Heterochromatic histone modifications in wildtype flies
We investigated the genomic distribution of two histone marks that are associated with heterochromatin formation, H3K9me2 and H3K9me3 [19]. If the Y chromosome indeed acts as a sink for components of the heterochromatin machinery, we expect global differences in the enrichment patterns of heterochromatic histone modifications across strains with different numbers of Y chromosomes, or more generally, across flies with different amounts of repetitive DNA (see Figure 1A). In wildtype Drosophila, heterochromatin is highly enriched in pericentromeric regions, the small dot chromosome, and along the entire length of the Y chromosome [1, 6, 20]. Note that the D. melanogaster Y chromosome is estimated to be about 40Mb (i.e. 20% of the haploid male genome; [1, 5]), but its assembled size is only 3.7Mb; thus our genome mapping analysis will underestimate the extent of heterochromatic histone modifications that are associated with the repetitive Y chromosome.

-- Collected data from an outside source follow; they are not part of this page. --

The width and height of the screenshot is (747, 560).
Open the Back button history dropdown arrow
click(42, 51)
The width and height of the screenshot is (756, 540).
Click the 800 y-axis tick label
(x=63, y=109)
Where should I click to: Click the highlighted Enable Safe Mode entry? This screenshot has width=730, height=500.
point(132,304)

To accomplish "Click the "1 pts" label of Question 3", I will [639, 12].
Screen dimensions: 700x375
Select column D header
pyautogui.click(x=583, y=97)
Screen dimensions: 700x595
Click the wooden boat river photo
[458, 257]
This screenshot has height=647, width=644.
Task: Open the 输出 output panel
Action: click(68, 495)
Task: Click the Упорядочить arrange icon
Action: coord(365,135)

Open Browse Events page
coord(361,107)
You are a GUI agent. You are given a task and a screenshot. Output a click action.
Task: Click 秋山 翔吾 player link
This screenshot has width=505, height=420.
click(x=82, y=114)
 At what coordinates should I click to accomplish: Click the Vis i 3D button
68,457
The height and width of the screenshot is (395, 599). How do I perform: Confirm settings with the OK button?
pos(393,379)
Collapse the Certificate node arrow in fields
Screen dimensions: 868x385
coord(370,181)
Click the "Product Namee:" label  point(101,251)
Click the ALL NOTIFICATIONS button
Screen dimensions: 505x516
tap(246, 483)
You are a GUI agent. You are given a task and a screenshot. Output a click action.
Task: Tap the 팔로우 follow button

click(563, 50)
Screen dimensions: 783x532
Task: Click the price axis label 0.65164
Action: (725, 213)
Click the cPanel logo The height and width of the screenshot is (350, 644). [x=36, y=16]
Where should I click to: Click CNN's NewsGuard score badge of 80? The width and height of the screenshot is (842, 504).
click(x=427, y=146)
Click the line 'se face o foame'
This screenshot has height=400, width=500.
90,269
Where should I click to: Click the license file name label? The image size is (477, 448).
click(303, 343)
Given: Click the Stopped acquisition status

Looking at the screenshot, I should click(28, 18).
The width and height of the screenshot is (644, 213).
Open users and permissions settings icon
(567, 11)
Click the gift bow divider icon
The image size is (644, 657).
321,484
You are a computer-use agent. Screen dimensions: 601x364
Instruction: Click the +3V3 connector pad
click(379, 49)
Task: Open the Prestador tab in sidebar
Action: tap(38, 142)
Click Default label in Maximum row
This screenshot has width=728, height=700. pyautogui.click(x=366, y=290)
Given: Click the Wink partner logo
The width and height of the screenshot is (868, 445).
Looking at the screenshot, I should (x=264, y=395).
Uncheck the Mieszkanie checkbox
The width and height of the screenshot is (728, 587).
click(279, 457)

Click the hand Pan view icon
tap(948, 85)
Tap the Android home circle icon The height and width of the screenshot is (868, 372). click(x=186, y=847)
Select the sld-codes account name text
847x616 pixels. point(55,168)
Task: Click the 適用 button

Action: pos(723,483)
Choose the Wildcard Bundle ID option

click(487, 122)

Overall, we find that levels of heterochromatin enrichment are similar for the H3K9me2 and H3K9me3 marks, but differ between flies with varying amount of repetitive DNA (Figure 3, 4). The male-specific Y chromosome is highly enriched for both of these repressive histone modifications in wildtype males, and we find that wildtype females have slightly higher levels of H3K9me2/3 enrichment than males in their pericentromeric regions, and on the dot chromosome, relative to euchromatic background levels (Figure 3, 4). Moreover, the heterochromatin / euchromatin boundary is slightly less clearly discernable from H3K9me2/3 enrichment patterns for males relative to females (Figure 5, Figure S3-S5). Western blots suggest that males harbor slightly more H3K9me2/3 compared to females (Figure S2). Thus, we find strong enrichment of the heterochromatic histone modifications on the Y and their relative deficiency at pericentromeric regions on autosomes and the X in wildtype males relative to females, despite similar amounts of overall H3K9me2/3. This observation is consistent with the hypothesis that the repeat-rich Y chromosome acts as a sink for components of the heterochromatic machinery, resulting in a relative paucity of heterochromatic histone modifications elsewhere in the genome. However, despite quantitative differences in levels of heterochromatic histone modifications, overall patterns of H3K9me2/3 enrichment are similar between sexes.
Heterochromatic histone modifications in X0, XXY & XYY flies
To investigate the Y chromosome’s role in the genome-wide distribution and enrichment for heterochromatic components, we studied histone modification profiles from female flies containing a Y chromosome (XXY females), and males with either zero or two Y chromosomes (X0 vs. XYY males). Female Drosophila that contain a wildtype Y chromosome show clear enrichment for both heterochromatic histone modifications on the Y chromosome, but an overall reduction in levels of H3K9me2/3 relative to wildtype females, both at pericentromeric regions and along the dot (Figure 3, 4). The genomic distribution of H3K9me2/3 in XXY females is consistent with the model of the Y chromosome acting as a sink for components of the heterochromatin machinery, sequestering heterochromatic proteins to the Y chromosome and diluting them away from autosomal and X-linked targets. XXY females also show less heterochromatic histone modifications at pericentromeric regions and the dot relative to wildtype XY males (Figure 3, 4). This is consistent with the higher repeat content in XXY flies compared to XY flies - due to the large heterochromatic block on the X - contributing to the heterochromatin sink effect. This suggests that the effect of the Y chromosome on heterochromatin distribution is not a unique property of the Y but instead a result of a large amount of any additional repetitive sequence. XYY males harbor the highest amount of repetitive DNA and show severely decreased levels of H3K9me2/3 enrichment along repeat-rich, normally heterochromatic regions, including their Y chromosomes, pericentromeric regions, and along the dot, relative to levels found in other karyotypes investigated (Figure 3, 4).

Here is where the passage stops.